Repository files navigation

speak

Small .NET 6 console sample that demonstrates Windows text‑to‑speech (System.Speech) with both interactive and command‑line driven usage plus optional cross‑platform Azure AI Speech integration.

Core capabilities:

  1. Enumerate installed Windows voices (local mode)
  2. Select a voice via index, partial name, or interactively
  3. Read a specified text file (default: README.md) aloud
  4. Optional: write speech to a WAV file while also playing it live
  5. Adjust speaking rate & volume
  6. Use Azure AI Speech (--azure) for cross‑platform neural voices & SSML

TL;DR

Build & run (Windows, .NET 6 SDK installed):

dotnet run -- --list                              # List local voices (System.Speech)
dotnet run                                        # Interactive selection (local)
dotnet run -- -v 1 -r 2                           # Local voice index 1, faster rate
dotnet run -- -v "Zira" -f intro.txt --save out/readme.wav --rate 1 --volume 80

# Azure mode (cross-platform). Set env vars or pass flags.
$env:AZURE_SPEECH_REGION = "eastus"
$env:AZURE_SPEECH_KEY    = "<your-key>"
dotnet run -- --azure --voice en-US-AriaNeural --file README.md --save out/aria.wav
dotnet run -- --azure --ssml aria.ssml --audio-format riff-24khz-16bit-mono-pcm --save out/ssml.wav

Project Structure

Program.cs        # Main C# entry point using System.Speech.Synthesis
say.ps1           # Minimal PowerShell example (commented) of using System.Speech
speak.csproj      # .NET 6 project file & package references
README.md         # This document (also used as input text to speak)

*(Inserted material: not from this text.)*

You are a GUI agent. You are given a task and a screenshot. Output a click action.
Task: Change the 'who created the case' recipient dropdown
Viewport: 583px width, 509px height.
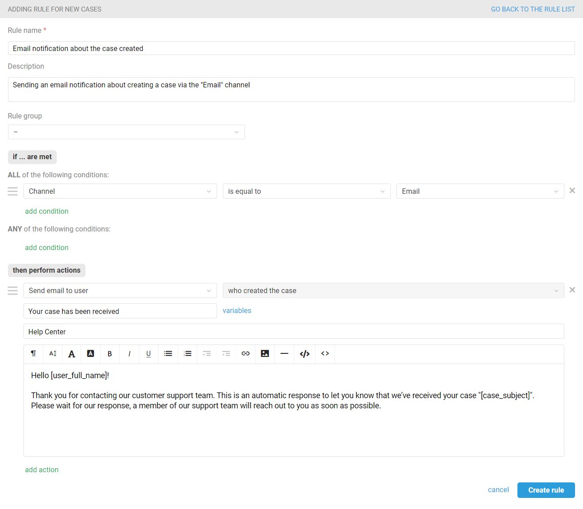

How It Works (Program Flow)

Program.cs now:

  1. Parses CLI options (see below)
  2. Ensures Windows platform (System.Speech is Windows-only)
  3. Enumerates voices and either lists them or selects per --voice (index or name) / interactive fallback
  4. Applies optional rate & volume tweaks
  5. Reads target file (default README.md)
  6. If --save specified: speaks once to the WAV file only, then switches to default device
  7. Speaks the text to speakers, then a short completion message

README.md and say.ps1 are marked as Content in the csproj so they copy to the output directory.

Prerequisites

  • Windows (the sample relies on the Windows voices exposed via System.Speech)
  • .NET 6 SDK
  • Installed Windows desktop voices (e.g., Microsoft David / Zira). Additional voices can be added via Windows Settings > Time & language > Speech.

Build & Run

# Restore & build
dotnet build

# Run (from project directory)
dotnet run

When prompted, enter the numeric index of the voice to use. The app will then read this README followed by a sample phrase.

Command-Line Options

Run speak --help (or dotnet run -- --help) to view usage:

Usage: speak [options]

Options:
  -f, --file <path>      File to read (default: README.md in current directory)
  -v, --voice <name|idx> Voice name (local: partial/idx; Azure: full neural voice name)
  -r, --rate <int>       Speaking rate (-10..10 local; Azure hint)
	  --volume <0-100>   Output volume percentage (0..100; Azure hint)
  -s, --save <wav>       Save spoken text to specified WAV file
  -l, --list             List installed local voices and exit
  -h, --help             Show this help and exit
	  --azure            Use Azure AI Speech (requires region & key)
	  --azure-region     Azure Speech region (or env AZURE_SPEECH_REGION)
	  --azure-key        Azure Speech key (or env AZURE_SPEECH_KEY)
	  --audio-format     Azure output audio format (e.g. riff-24khz-16bit-mono-pcm)
	  --ssml <file>      Provide SSML file instead of plain text (Azure mode)

Examples:

dotnet run -- --list
dotnet run -- -v 2 -f notes.txt
dotnet run -- -v "Zira" --rate 1 --volume 80 --save out/notes.wav
dotnet run -- --azure --voice en-US-JennyNeural --file notes.txt --save out/jenny.wav
dotnet run -- --azure --ssml aria.ssml --audio-format riff-24khz-16bit-mono-pcm

Saving to a WAV File

Specify a target path with --save.

Local mode: first pass writes WAV (silent) then plays to speakers. Azure mode: synthesized byte array is directly written.

# Local
dotnet run -- --file README.md --voice 0 --save out/readme.wav

# Azure
dotnet run -- --azure --voice en-US-AriaNeural --file README.md --save out/aria.wav

PowerShell Example (say.ps1)

The script (commented out) shows equivalent usage:

Add-Type -AssemblyName System.Speech
$speak = New-Object System.Speech.Synthesis.SpeechSynthesizer
$speak.Speak('Hello from PowerShell')

Uncomment the block to experiment.

Customization Ideas (Next Enhancements)

  • Batch mode: process multiple files -> multiple WAVs
  • JSON / SSML input support for richer prosody control
  • Cancellation / pause & resume support
  • Logging verbosity levels (--verbose)
  • Cross‑platform Azure AI Speech SDK (added)

Known Limitations / Notes

  • Local System.Speech path: Windows-only.
  • Azure mode: simple SSML pass-through (no schema validation beyond file existence).
  • No streaming / incremental playback yet (waits for synthesis completion).
  • Rate & volume hints in Azure mode use simple property settings; prefer SSML for nuanced prosody.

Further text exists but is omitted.